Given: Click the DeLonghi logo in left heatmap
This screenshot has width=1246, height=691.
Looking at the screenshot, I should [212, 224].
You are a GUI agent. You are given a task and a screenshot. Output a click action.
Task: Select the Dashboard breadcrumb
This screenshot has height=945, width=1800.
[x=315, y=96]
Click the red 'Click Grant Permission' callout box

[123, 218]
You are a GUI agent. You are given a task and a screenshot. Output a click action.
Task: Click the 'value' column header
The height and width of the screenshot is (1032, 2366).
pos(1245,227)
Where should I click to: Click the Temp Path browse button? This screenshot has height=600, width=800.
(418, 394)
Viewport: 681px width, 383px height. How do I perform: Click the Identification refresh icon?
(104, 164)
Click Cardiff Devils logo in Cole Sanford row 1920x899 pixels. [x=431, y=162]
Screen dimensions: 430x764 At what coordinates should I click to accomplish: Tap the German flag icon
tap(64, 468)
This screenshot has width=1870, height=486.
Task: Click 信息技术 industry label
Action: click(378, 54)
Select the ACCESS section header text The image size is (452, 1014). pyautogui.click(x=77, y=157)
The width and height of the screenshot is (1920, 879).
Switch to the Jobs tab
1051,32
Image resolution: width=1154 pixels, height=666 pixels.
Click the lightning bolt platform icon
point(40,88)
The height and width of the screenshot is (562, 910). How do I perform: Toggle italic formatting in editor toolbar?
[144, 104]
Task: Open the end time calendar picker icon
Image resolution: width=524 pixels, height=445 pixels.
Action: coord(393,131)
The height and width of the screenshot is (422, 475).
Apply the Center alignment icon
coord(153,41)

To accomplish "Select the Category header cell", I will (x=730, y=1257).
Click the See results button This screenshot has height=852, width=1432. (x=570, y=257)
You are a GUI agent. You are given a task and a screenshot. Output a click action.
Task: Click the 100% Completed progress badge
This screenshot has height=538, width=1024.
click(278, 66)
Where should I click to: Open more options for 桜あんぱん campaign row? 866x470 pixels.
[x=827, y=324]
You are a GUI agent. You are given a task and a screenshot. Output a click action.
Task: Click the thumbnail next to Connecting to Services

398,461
┄┄┄┄┄┄
> **TASK TO COMPLETE**:
The line containing "Click Cardiff Devils" and every line after it, through the end of the records, should be repeated exactly and alone.

> **ANSWER TO THIS PROBLEM**:
Click Cardiff Devils logo in Cole Sanford row 1920x899 pixels. [x=431, y=162]
Screen dimensions: 430x764 At what coordinates should I click to accomplish: Tap the German flag icon
tap(64, 468)
This screenshot has width=1870, height=486.
Task: Click 信息技术 industry label
Action: click(378, 54)
Select the ACCESS section header text The image size is (452, 1014). pyautogui.click(x=77, y=157)
The width and height of the screenshot is (1920, 879).
Switch to the Jobs tab
1051,32
Image resolution: width=1154 pixels, height=666 pixels.
Click the lightning bolt platform icon
point(40,88)
The height and width of the screenshot is (562, 910). How do I perform: Toggle italic formatting in editor toolbar?
[144, 104]
Task: Open the end time calendar picker icon
Image resolution: width=524 pixels, height=445 pixels.
Action: coord(393,131)
The height and width of the screenshot is (422, 475).
Apply the Center alignment icon
coord(153,41)

To accomplish "Select the Category header cell", I will (x=730, y=1257).
Click the See results button This screenshot has height=852, width=1432. (x=570, y=257)
You are a GUI agent. You are given a task and a screenshot. Output a click action.
Task: Click the 100% Completed progress badge
This screenshot has height=538, width=1024.
click(278, 66)
Where should I click to: Open more options for 桜あんぱん campaign row? 866x470 pixels.
[x=827, y=324]
You are a GUI agent. You are given a task and a screenshot. Output a click action.
Task: Click the thumbnail next to Connecting to Services

398,461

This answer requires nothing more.